» **Set problem**:
Gather every line in the records below that contains the word "will".

» **Material for this task**:
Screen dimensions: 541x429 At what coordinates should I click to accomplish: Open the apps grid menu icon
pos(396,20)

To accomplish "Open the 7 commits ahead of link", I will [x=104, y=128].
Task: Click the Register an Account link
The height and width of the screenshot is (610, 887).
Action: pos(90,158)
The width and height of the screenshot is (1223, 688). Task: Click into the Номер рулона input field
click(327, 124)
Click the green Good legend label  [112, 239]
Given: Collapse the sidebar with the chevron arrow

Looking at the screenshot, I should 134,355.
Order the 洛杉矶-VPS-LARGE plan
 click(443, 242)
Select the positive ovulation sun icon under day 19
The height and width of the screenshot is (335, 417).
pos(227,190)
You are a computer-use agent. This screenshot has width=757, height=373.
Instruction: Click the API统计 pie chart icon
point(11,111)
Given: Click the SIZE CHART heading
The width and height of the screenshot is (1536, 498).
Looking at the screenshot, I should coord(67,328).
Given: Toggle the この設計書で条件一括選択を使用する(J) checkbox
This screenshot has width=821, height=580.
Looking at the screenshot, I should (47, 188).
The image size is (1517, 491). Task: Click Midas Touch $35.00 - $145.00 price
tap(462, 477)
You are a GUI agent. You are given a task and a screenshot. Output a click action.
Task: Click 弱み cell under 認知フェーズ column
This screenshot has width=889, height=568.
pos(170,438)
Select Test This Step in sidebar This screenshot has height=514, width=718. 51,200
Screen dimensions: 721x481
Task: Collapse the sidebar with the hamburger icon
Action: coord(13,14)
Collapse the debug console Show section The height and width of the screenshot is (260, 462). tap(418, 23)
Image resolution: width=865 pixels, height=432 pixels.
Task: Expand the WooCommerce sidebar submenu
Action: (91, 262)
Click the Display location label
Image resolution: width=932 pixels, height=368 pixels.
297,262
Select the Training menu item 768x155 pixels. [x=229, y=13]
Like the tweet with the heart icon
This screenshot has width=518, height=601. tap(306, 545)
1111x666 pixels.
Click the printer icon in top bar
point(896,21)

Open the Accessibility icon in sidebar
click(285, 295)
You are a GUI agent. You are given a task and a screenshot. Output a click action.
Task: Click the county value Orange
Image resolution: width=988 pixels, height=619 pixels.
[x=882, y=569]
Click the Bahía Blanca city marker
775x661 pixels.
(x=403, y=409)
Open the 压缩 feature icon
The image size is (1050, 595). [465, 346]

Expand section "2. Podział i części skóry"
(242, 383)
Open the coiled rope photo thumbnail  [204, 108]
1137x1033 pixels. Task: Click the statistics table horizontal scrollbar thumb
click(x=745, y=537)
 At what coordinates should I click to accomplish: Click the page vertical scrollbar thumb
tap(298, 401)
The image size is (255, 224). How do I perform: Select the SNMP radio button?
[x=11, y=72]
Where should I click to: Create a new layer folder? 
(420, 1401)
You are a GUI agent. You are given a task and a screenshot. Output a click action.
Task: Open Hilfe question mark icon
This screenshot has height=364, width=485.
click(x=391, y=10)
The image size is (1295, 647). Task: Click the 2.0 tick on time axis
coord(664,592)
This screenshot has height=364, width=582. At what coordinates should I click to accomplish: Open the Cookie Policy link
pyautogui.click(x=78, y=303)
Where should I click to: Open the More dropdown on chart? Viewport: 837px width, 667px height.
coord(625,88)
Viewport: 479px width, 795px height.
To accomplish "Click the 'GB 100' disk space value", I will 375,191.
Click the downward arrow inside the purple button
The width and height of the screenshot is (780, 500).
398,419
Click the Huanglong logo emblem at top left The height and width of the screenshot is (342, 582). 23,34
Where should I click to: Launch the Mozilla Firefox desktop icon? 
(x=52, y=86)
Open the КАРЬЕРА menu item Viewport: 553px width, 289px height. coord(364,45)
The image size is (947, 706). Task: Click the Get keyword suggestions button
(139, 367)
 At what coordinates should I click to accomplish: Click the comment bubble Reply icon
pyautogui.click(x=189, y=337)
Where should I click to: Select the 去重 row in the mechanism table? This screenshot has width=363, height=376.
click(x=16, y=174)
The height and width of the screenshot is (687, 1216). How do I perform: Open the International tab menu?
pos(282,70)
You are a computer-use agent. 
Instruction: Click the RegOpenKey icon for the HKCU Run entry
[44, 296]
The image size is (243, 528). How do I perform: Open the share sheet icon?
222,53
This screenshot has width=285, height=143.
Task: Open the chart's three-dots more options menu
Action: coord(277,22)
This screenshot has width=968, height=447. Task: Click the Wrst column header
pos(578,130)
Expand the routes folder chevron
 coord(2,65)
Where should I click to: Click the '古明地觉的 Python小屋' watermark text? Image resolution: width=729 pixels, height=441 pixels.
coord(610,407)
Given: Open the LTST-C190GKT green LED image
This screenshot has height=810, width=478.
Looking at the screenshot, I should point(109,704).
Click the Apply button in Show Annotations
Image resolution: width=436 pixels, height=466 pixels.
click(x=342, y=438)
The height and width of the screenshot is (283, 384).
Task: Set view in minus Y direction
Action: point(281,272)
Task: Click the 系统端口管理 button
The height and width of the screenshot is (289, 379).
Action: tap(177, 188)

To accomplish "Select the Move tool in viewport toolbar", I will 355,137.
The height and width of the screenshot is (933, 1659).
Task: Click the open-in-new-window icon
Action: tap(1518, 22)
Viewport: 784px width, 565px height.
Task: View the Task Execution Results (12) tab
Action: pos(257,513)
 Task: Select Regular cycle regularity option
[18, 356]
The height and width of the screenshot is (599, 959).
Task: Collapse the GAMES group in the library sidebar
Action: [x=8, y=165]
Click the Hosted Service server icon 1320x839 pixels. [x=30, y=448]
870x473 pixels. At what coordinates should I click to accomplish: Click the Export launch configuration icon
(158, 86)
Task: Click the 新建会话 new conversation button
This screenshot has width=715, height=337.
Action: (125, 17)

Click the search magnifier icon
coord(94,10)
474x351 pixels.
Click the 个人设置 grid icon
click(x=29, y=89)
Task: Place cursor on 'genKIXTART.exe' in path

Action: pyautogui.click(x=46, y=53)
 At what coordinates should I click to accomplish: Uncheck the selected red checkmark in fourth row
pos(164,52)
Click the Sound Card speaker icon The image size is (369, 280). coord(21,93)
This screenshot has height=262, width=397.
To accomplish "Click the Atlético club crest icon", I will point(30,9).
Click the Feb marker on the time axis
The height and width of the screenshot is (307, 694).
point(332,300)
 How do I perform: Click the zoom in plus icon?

» **Reply**:
To accomplish "Open the 7 commits ahead of link", I will [x=104, y=128].
To accomplish "Click the 'GB 100' disk space value", I will 375,191.
To accomplish "Select the Move tool in viewport toolbar", I will 355,137.
To accomplish "Click the Atlético club crest icon", I will point(30,9).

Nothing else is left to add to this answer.